Akurat w Chinach sranie gdzie popadnie było na porządku dziennym do niedawna. Tam dzieci nie nosiły pieluch tylko spodnie z klapą żeby się wysrać w razie potrzeby.
"Załatwianie potrzeb fizjologicznych, gdzie popadnie
– prym wiodą w tym dzieci. Chińczycy raczej stronią od pieluchy, więc bobasy pełzają i dreptają z dziurą w dolnej części ubranka, przez którą na ulicę wypadają ekskrementy. Gdyby tylko na ulicę. Zdarza się, że rodzic pozwala dziecku „przykucnąć” w metrze czy sklepie odzieżowym znanej europejskiej marki. Bardziej kulturalni wysadzają pociechę nad kosz na śmieci, kratkę ściekową lub podążają w ustronne miejsce. Stanowią jednak mniejszość. Co ciekawe, podążaniem za „naturalną higieną niemowląt” (sposobem na uniknięcie pieluch, a tym samym konieczności stresującego „odpieluchowania”) zachwycają się dzisiaj świadome zachodnie mamy."

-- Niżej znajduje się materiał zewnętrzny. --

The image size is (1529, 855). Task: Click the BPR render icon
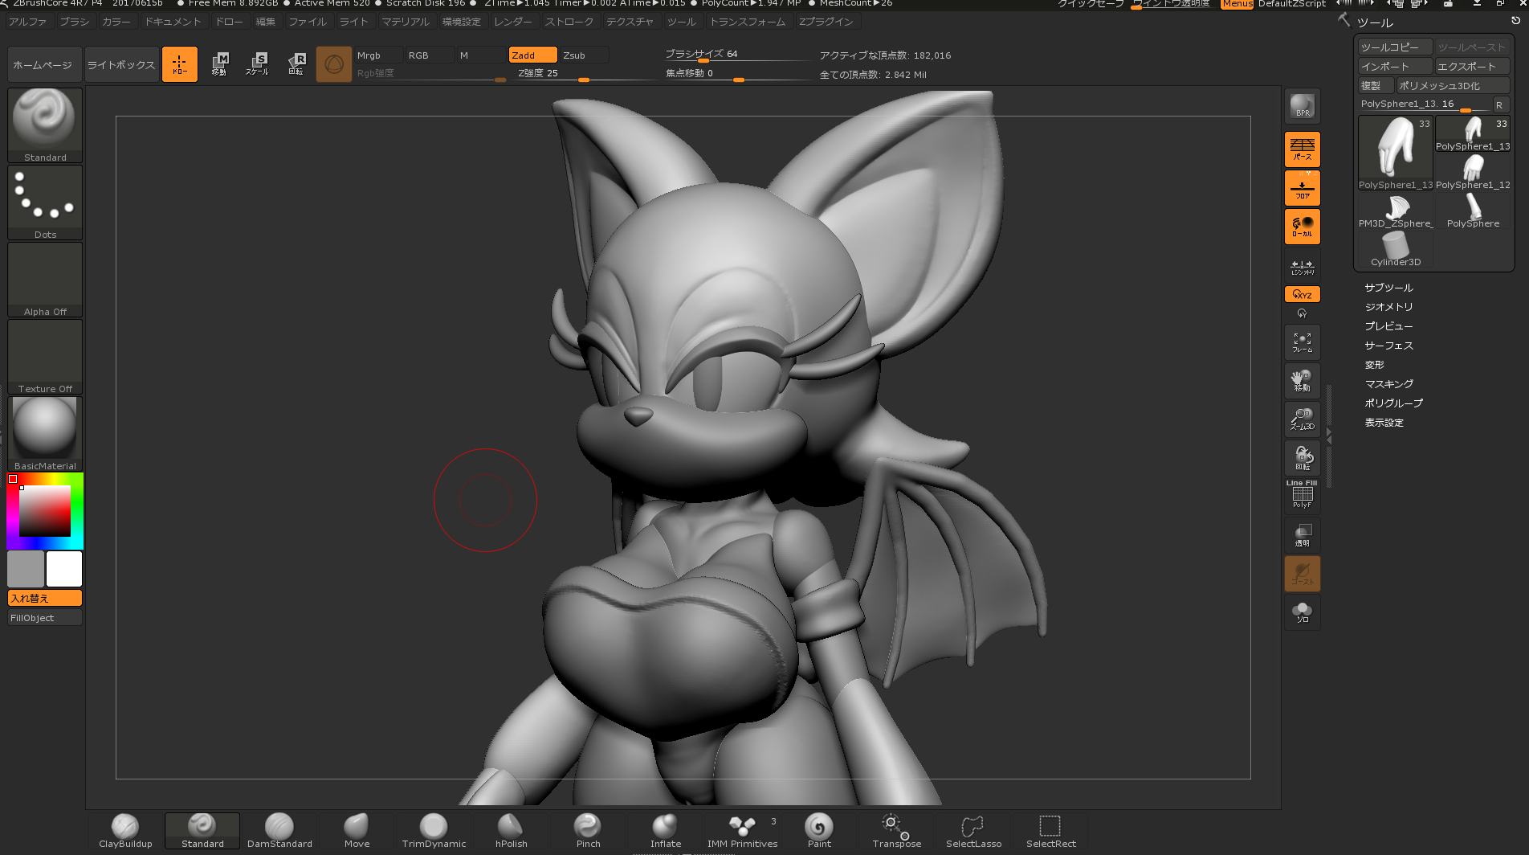[x=1302, y=106]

A to nie w Japonii też tak było? W Korei napewno.
W Japonii nagość wiem że była kiedyś normalnością,łaźnie toalety miejskie to było powszechne.

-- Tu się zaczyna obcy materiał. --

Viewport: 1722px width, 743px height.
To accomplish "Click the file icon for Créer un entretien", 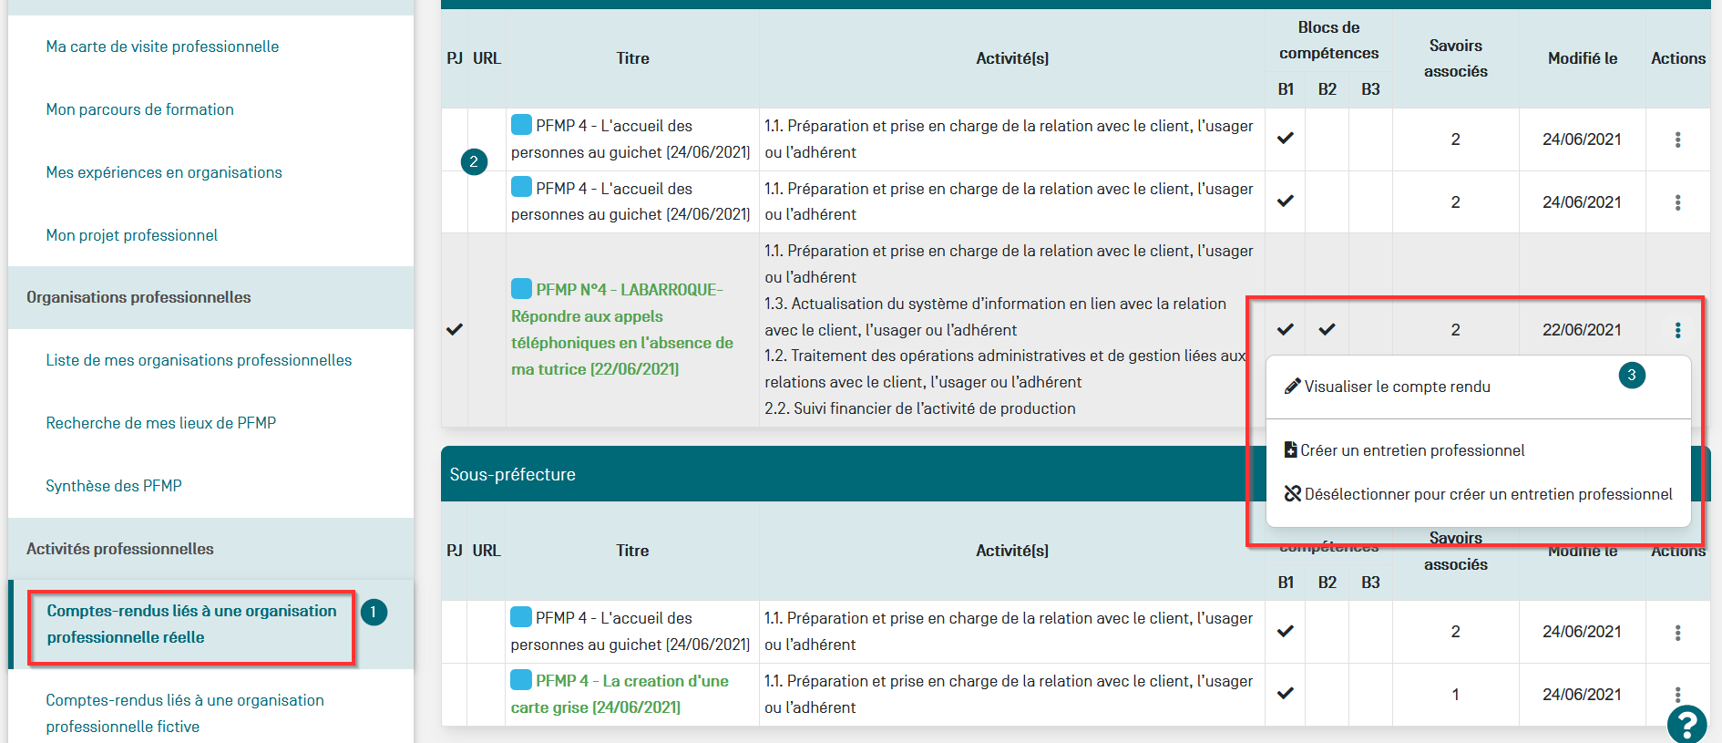I will coord(1290,450).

Konia biją japońce tez przy ludziach publicznie.
Akurat w Chinach sranie gdzie popadnie było na porządku dziennym do niedawna. Tam dzieci nie nosiły pieluch tylko spodnie z klapą żeby się wysrać w razie potrzeby.
"Załatwianie potrzeb fizjologicznych, gdzie popadnie
– prym wiodą w tym dzieci. Chińczycy raczej stronią od pieluchy, więc bobasy pełzają i dreptają z dziurą w dolnej części ubranka, przez którą na ulicę wypadają ekskrementy. Gdyby tylko na ulicę. Zdarza się, że rodzic pozwala dziecku „przykucnąć” w metrze czy sklepie odzieżowym znanej europejskiej marki. Bardziej kulturalni wysadzają pociechę nad kosz na śmieci, kratkę ściekową lub podążają w ustronne miejsce. Stanowią jednak mniejszość. Co ciekawe, podążaniem za „naturalną higieną niemowląt” (sposobem na uniknięcie pieluch, a tym samym konieczności stresującego „odpieluchowania”) zachwycają się dzisiaj świadome zachodnie mamy."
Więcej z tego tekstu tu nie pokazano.